- Explain how machine learning algorithms are used in data analytics.
- Create training and testing sets from a specified dataset.
- Implement linear and logistic regressions by using scikit-learn.
- Create confusion matrixes for classification outputs.
- Calculate and apply fundamental classification algorithms: logistic regression, support vector machine (SVM), and k-nearest neighbors (KNN).
- Quantify and evaluate classification models by using confusion matrixes.
- Implement one-hot encoding in Pandas, and scaling and normalization with scikit-learn.
- Calculate and apply bagging and boosting methods to create and use ensemble algorithms.
- Describe regularization parameters for regressions, and select appropriate parameters for a given problem.
- Use Random Forests and LASSO regressions to assist in the feature selection process.
In this assignment, you will be building a machine learning model that attempts to predict whether a loan will be approved or not.
Lending services companies allow individual investors to partially fund personal loans as well as buy and sell notes backing the loans on a secondary market. This data will be used to
You will be using this data to create machine learning models to classify the risk level of given loans. Specifically, you will be comparing the Logistic Regression model and Random Forest Classifier.

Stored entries
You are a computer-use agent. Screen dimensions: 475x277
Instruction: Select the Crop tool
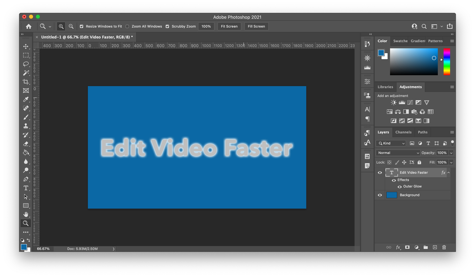(26, 82)
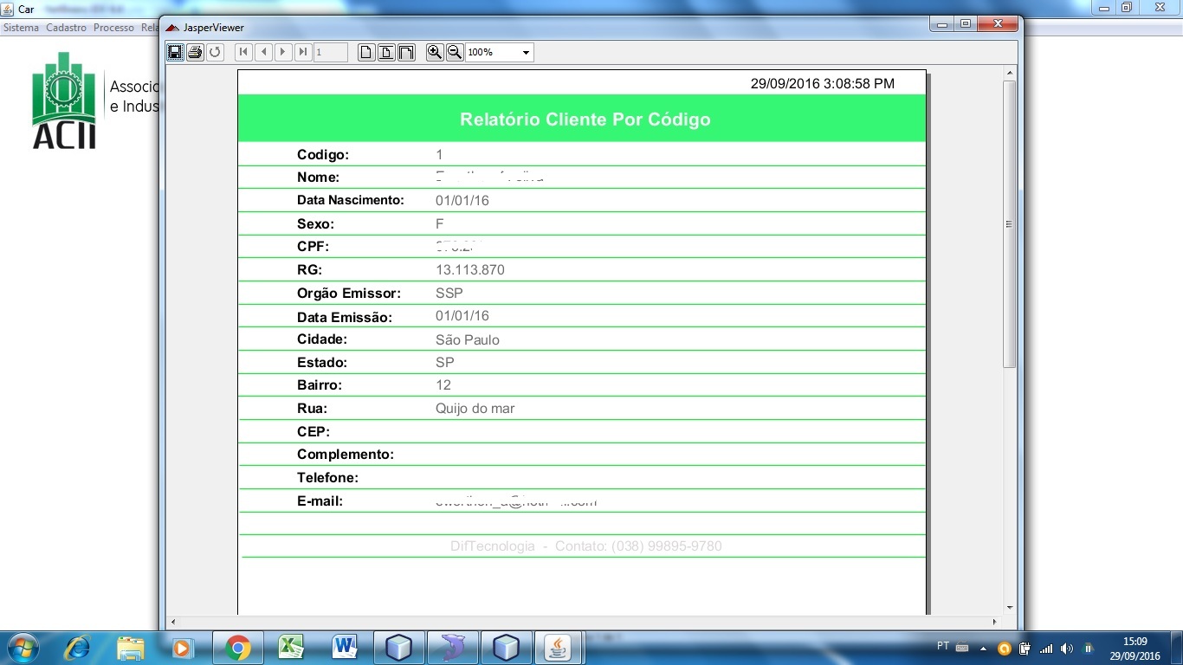Image resolution: width=1183 pixels, height=665 pixels.
Task: Toggle the actual size view button
Action: [x=366, y=52]
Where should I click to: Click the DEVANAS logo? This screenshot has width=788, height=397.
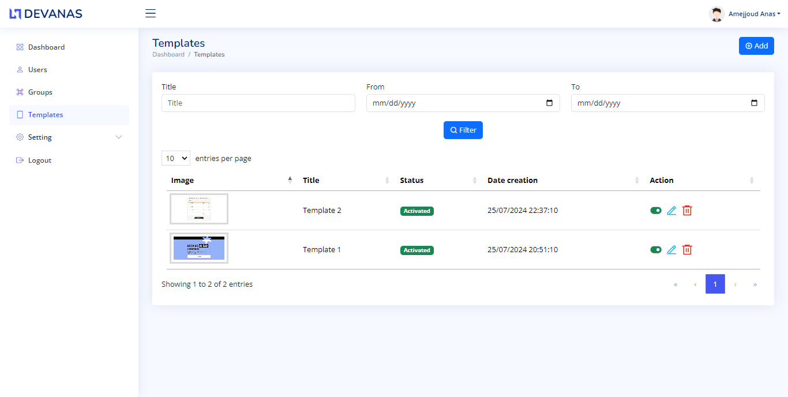click(45, 13)
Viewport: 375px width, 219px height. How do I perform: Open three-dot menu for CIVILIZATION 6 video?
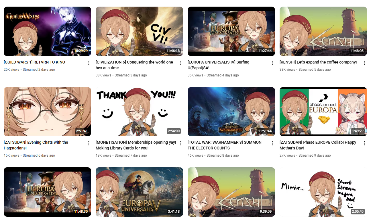181,63
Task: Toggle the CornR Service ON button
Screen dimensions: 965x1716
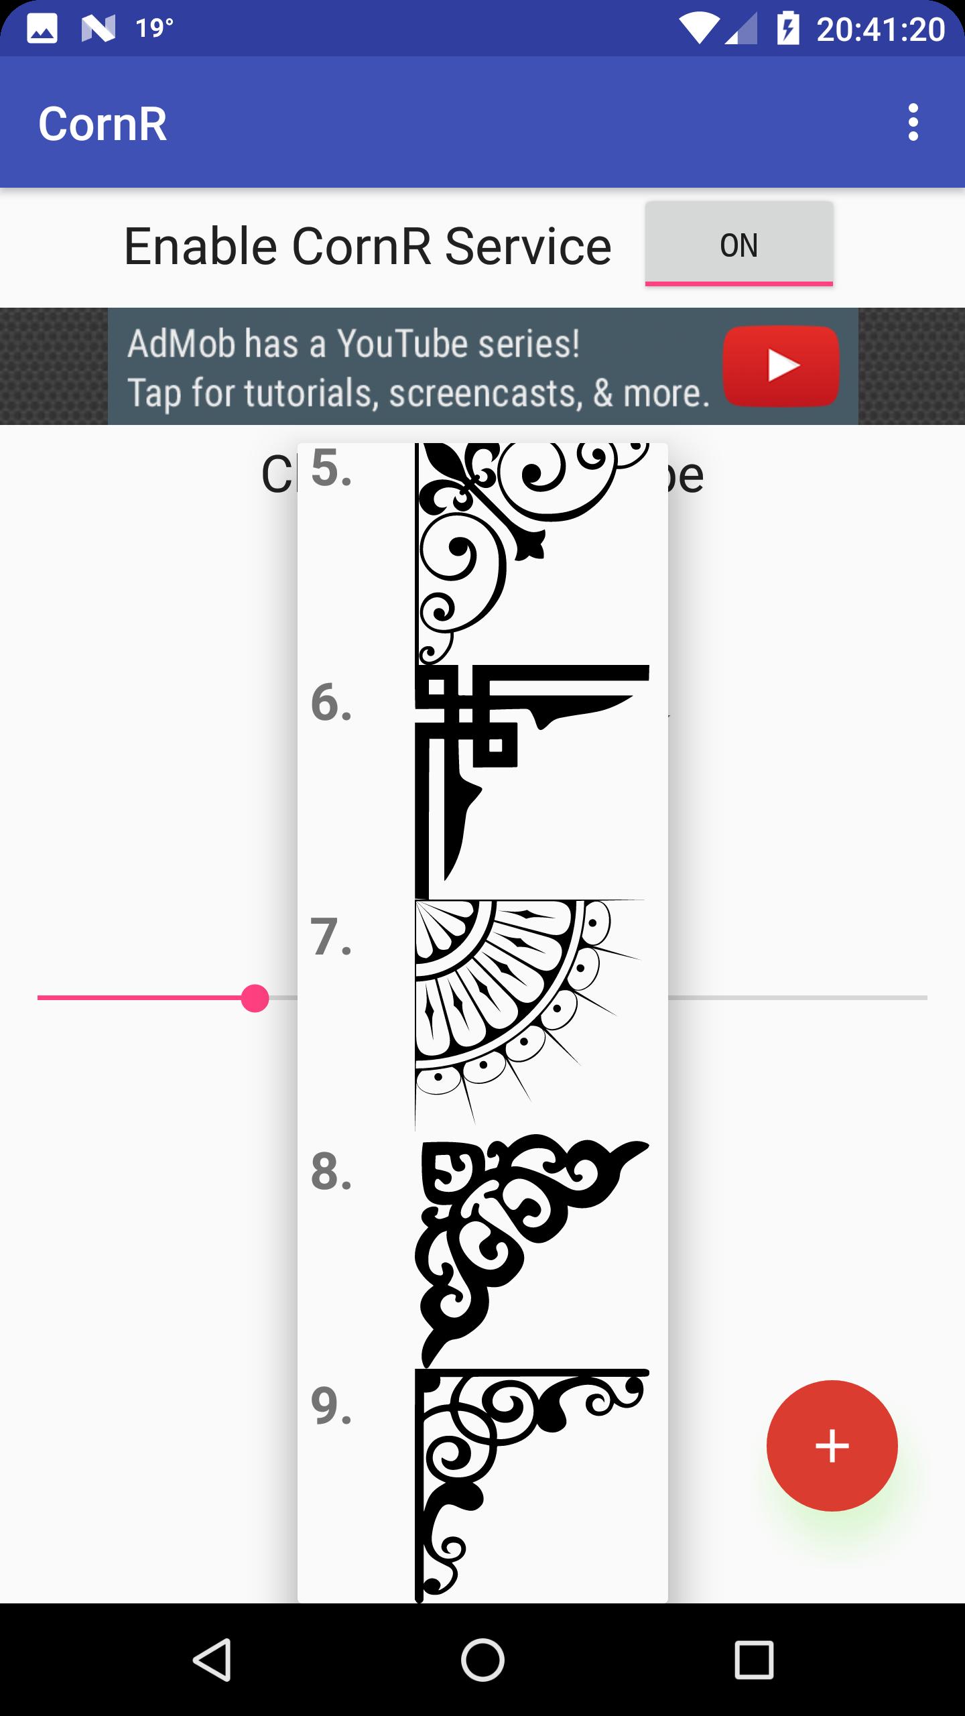Action: 739,244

# WHAT YOU SHOULD DO
Continue the loan-classification assignment text from its final sentence.

# RESPONSE AREA
The data is located in the Resources folder.
lending_data.csv Import the data using Pandas.
You will be creating and comparing two models on this data: a logistic regression, and a random forests classifier. Before you create, fit, and score the models, make a prediction as to which model you think will perform better. You do not need to be correct! Write down (in markdown cells in your Jupyter Notebook or in a separate document) your prediction, and provide justification for your educated guess.
Create a LogisticRegression model, fit it to the data, and print the model's score. Do the same for a RandomForestClassifier. You may choose any starting hyperparameters you like. Which model performed better? How does that compare to your prediction? Write down your results and thoughts.